The SD Association provides a formatting utility for Windows and Mac OS X that checks and formats SD, SDHC, SDXC, and SDUC cards.

Comparison

Speed 
SD card speed is customarily rated by its sequential read or write speed. The sequential performance aspect is the most relevant for storing and retrieving large files (relative to block sizes internal to the flash memory), such as images and multimedia. Small data (such as file names, sizes and timestamps) falls under the much lower speed limit of random access, which can be the limiting factor in some use cases.

With early SD cards, a few card manufacturers specified the speed as a "times" ("×") rating, which compared the average speed of reading data to that of the original CD-ROM drive. This was superseded by the Speed Class Rating, which guarantees a minimum rate at which data can be written to the card.

The newer families of SD card improve card speed by increasing the bus rate (the frequency of the clock signal that strobes information into and out of the card). Whatever the bus rate, the card can signal to the host that it is "busy" until a read or a write operation is complete.
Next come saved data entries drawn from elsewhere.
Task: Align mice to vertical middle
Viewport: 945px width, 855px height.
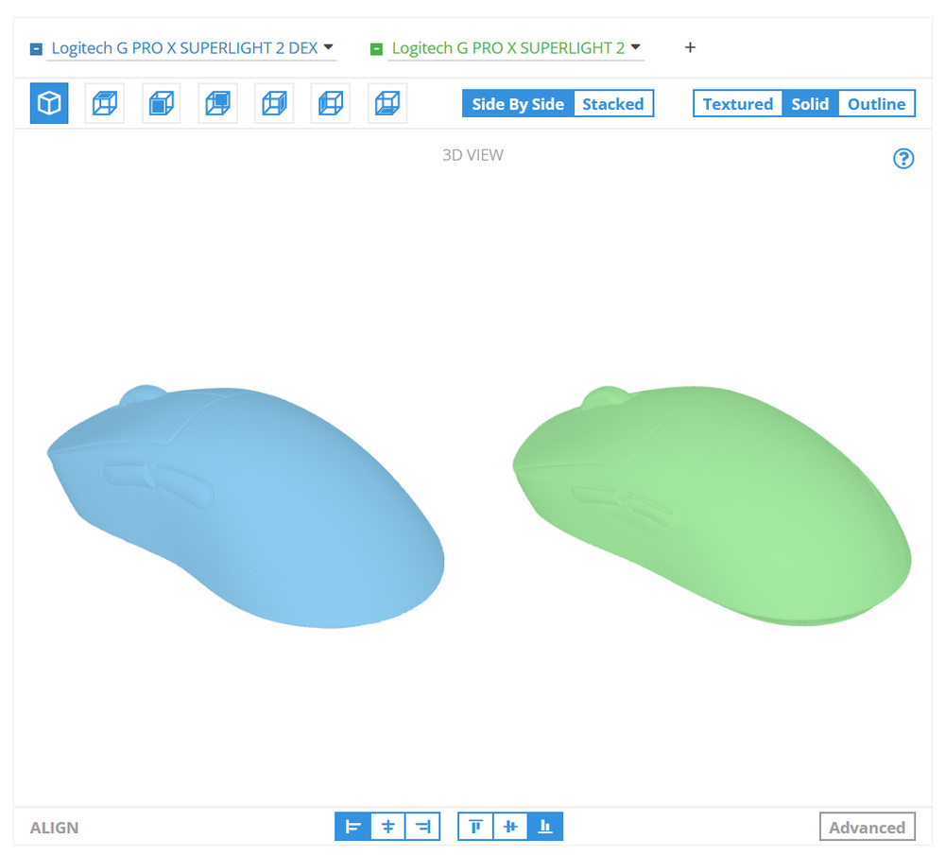Action: coord(510,827)
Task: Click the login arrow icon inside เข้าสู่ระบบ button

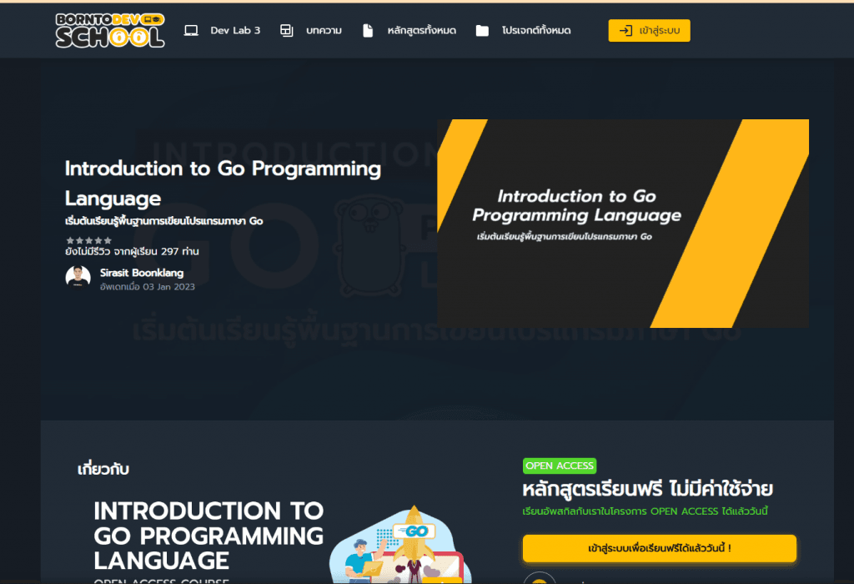Action: coord(626,29)
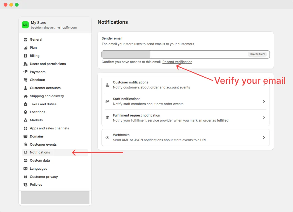Click the Webhooks code icon
The height and width of the screenshot is (212, 293).
(x=107, y=138)
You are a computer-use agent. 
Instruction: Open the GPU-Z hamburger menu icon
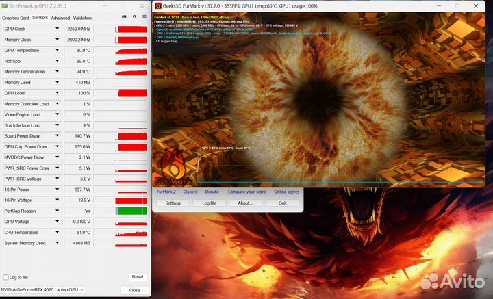point(142,18)
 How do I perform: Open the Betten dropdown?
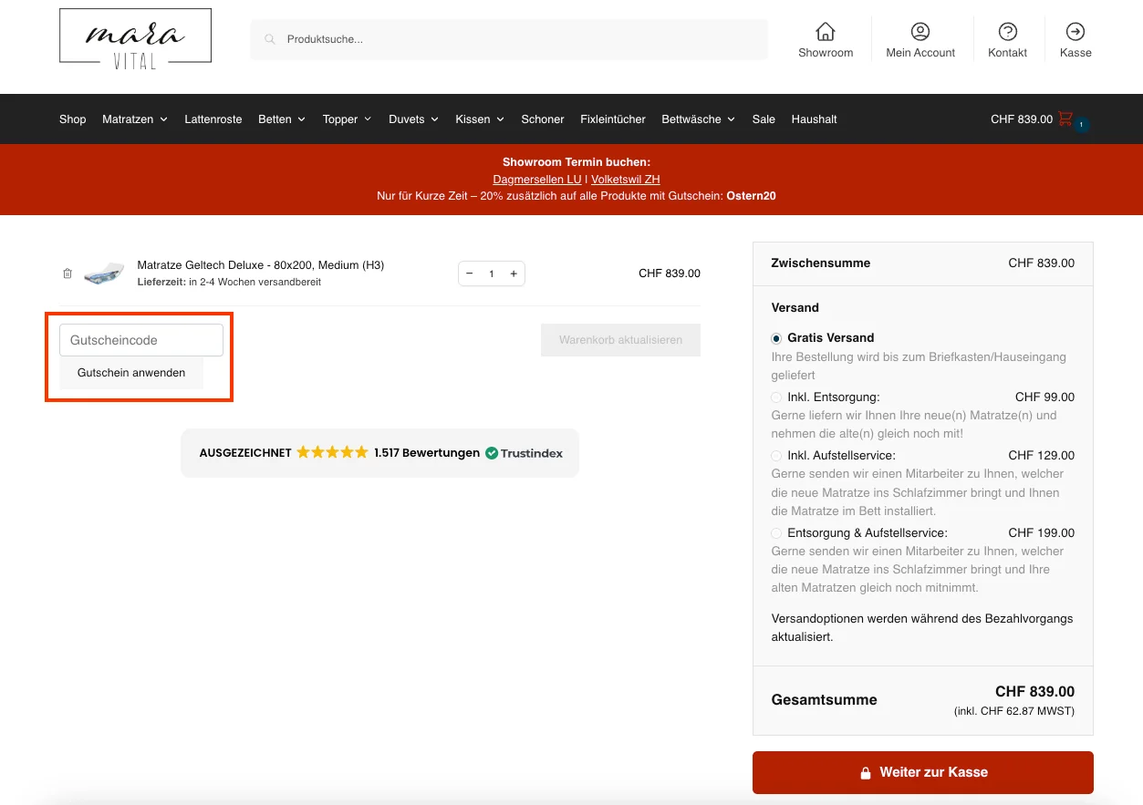click(x=281, y=119)
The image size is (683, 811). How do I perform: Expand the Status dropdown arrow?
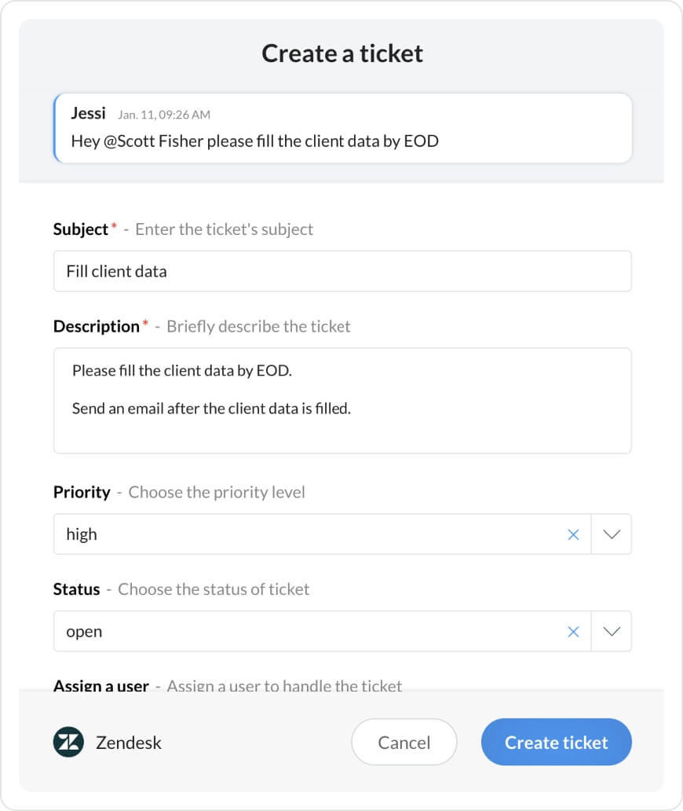611,632
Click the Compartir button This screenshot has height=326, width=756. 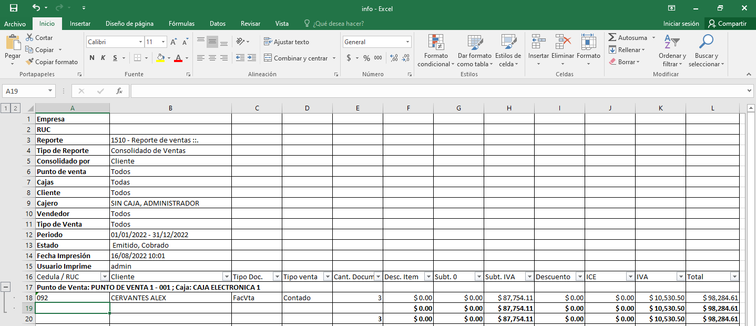click(x=727, y=24)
Compliance with a higher speed rating is a guarantee that the card limits its use of the "busy" indication.

Bus

Default Speed 
SD Cards will read and write at speeds of 12.5 MB/s.

High Speed 
High Speed Mode (25 MB/s) was introduced to support digital cameras with 1.10 spec version.

Ultra High Speed (UHS) 
The Ultra High Speed (UHS) bus is available on some SDHC and SDXC cards. 

Cards that comply with UHS show Roman numerals 'I', 'II' or 'III' next to the SD card logo, and report this capability to the host device. Use of UHS-I requires that the host device command the card to drop from 3.3-volt to 1.8-volt operation over the I/O interface pins and select the four-bit transfer mode, while UHS-II requires 0.4-volt operation.

The higher speed rates are achieved by using a two-lane low voltage (0.4 V pp) differential interface. Each lane is capable of transferring up to 156 MB/s. In full-duplex mode, one lane is used for Transmit while the other is used for Receive. In half-duplex mode both lanes are used for the same direction of data transfer allowing a double data rate at the same clock speed. In addition to enabling higher data rates, the UHS-II interface allows for lower interface power consumption, lower I/O voltage and lower electromagnetic interference (EMI).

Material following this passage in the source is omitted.